George Soros’ international grant making network, Open Society Foundations, has announced investments totaling $220 million in emerging organizations and leaders building power in Black communities across the country, placing a bet on their ability to carry today’s momentum toward a better tomorrow.
The largest share of this support—$150 million—will be through a set of five-year grants to Black-led justice organizations that helped to create and now sustain the momentum towards racial equality.
Recipients of this set of investments range from emerging groups to more established forces for civil rights. Among them: Black Voters Matter, Circle for Justice Innovations, Repairers of the Breach and the Equal Justice Initiative. Some are fighting for an end to policing as we know it, and others are fighting for access to the ballot.
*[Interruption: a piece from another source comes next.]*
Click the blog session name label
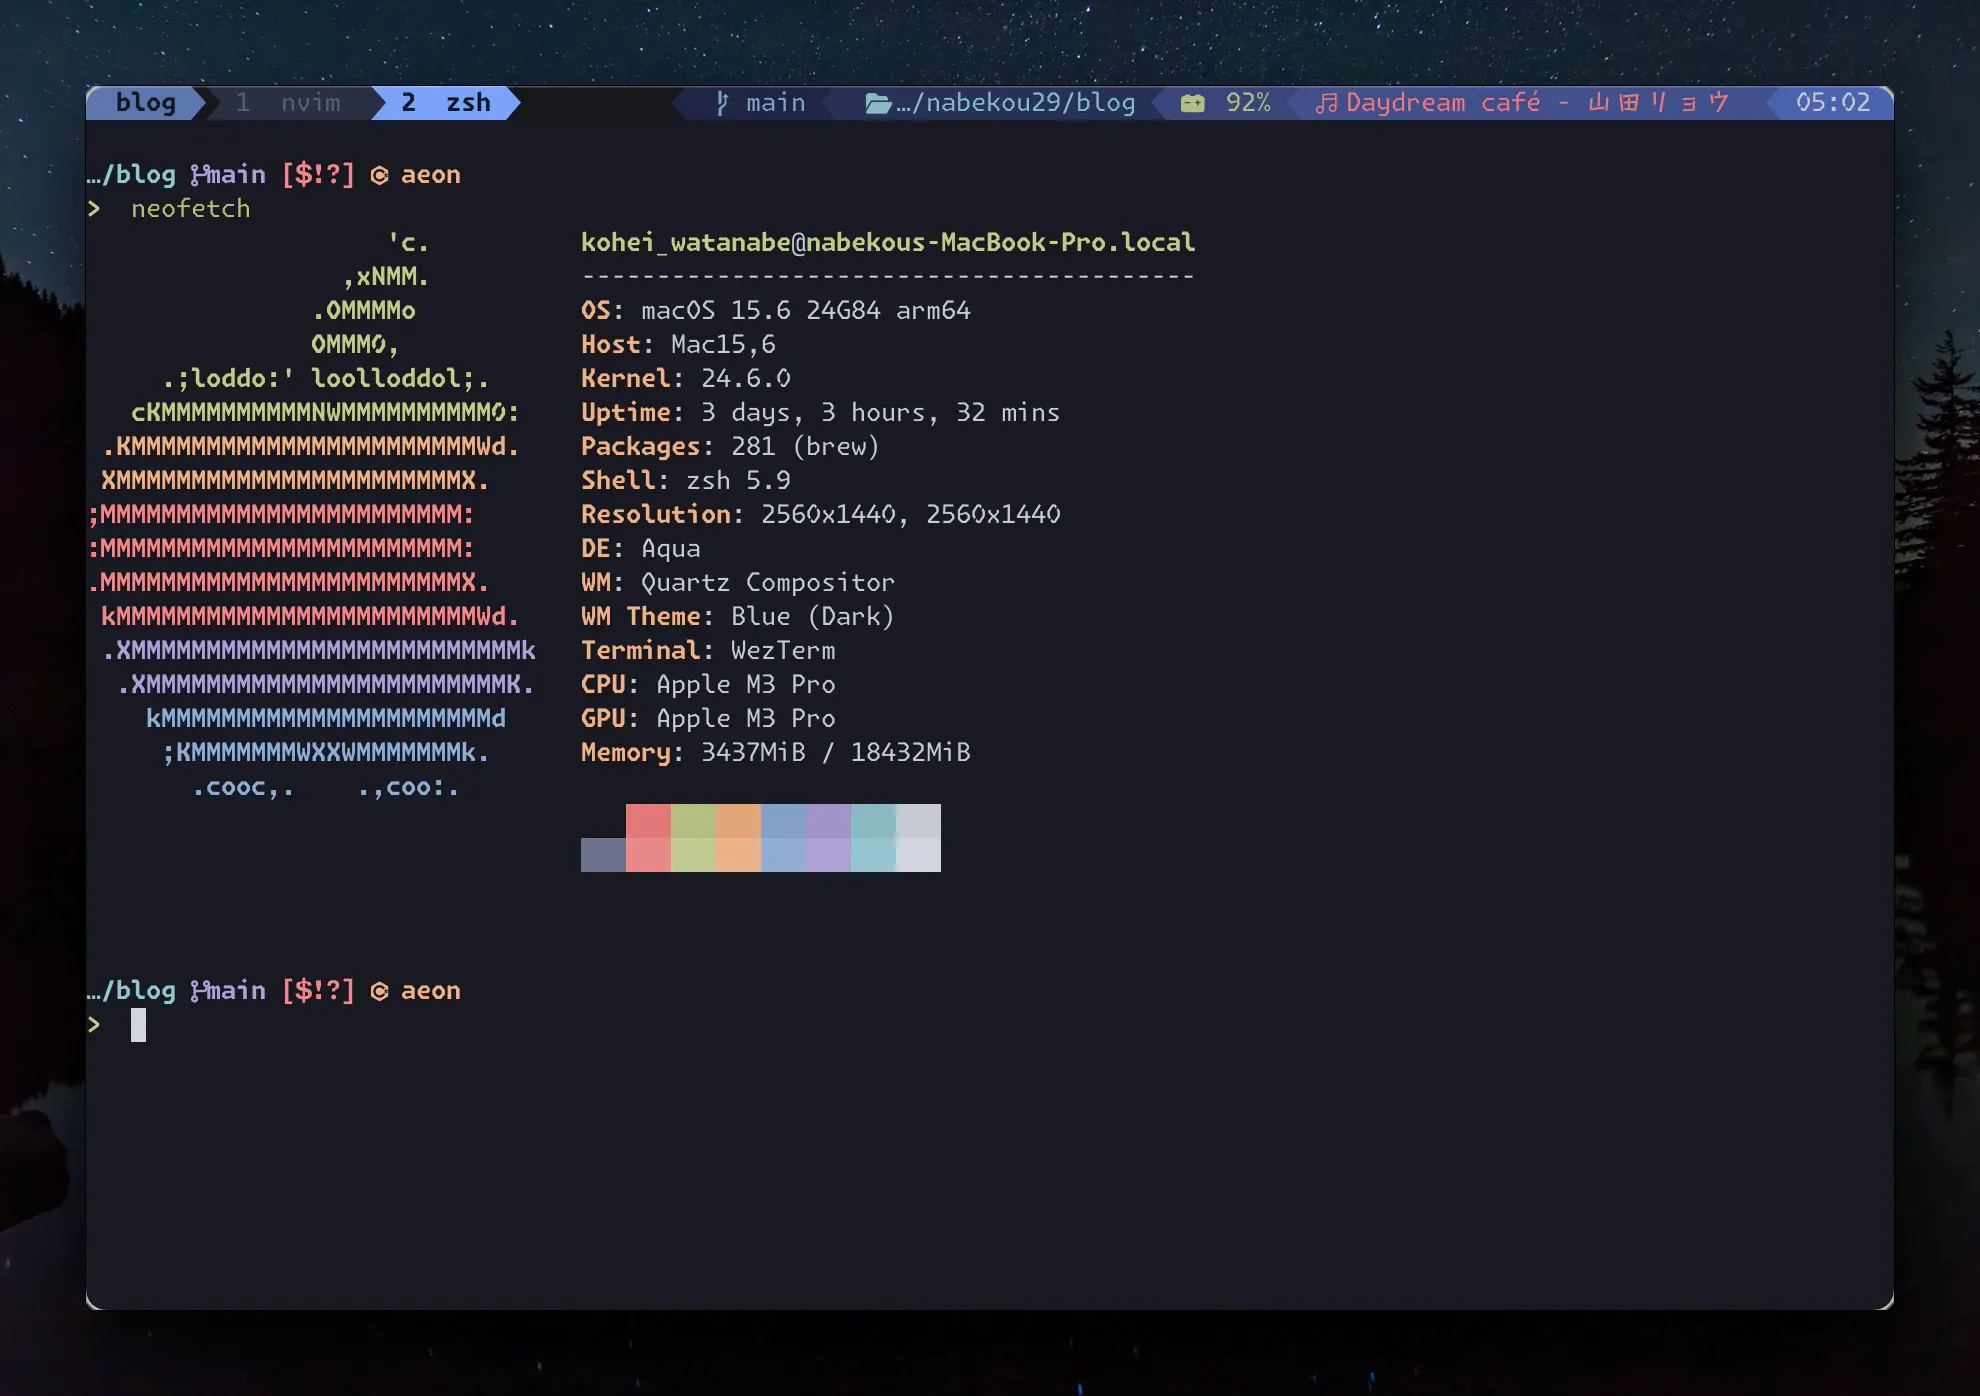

Open Society will also make a series of substantial investments, totaling $70 million, in more immediate efforts to advance racial justice. These initiatives will include the following:
- Investments in a set of cities as they reimagine public safety, moving beyond the culture of criminalization and incarceration, and aiming to create safe, healthy, and racially just communities. We will fund bold and promising strategies to these ends. Through financial support, advocacy, and technical assistance, we will partner with local governments and local organizations—seeking, among other things, to strengthen local expertise in understanding and navigating municipal budgets.
- A further set of investments will go toward nurturing the civic engagement of young people, many of whom have engaged in activism for the first time in response to this extraordinary political moment in the history of our country. With summer internships cancelled in a job market ravaged by COVID-19, and high schools and colleges uncertain whether they’ll be able to welcome students back to campus in the fall, Open Society’s funding will create opportunities for students to enroll in internships and fellowships that focus on racial justice, democracy, organizing, and mentorship.
- Support for ongoing efforts to fight voter suppression and disinformation, and ensure safe and secure elections, in the midst of the pandemic.
The Open Society Foundations has been working to advance racial justice in the United States for more than two decades. Open Society launched its Racial Justice Initiative in 2003 and has steadily grown support for those addressing systemic inequality experienced by historically marginalized communities of color.
In subsequent years, the Foundations helped launch the Campaign for Black Male Achievement, investing nearly $20 million over several years, and gave $50 million to help the ACLU’s campaign to reduce mass incarceration. Last year, Open Society-U.S. invested $25 million in multiyear grants to state organizations led by, and accountable to, people of color, as well as $15 million to the NAACP Legal Defense and Educational Fund.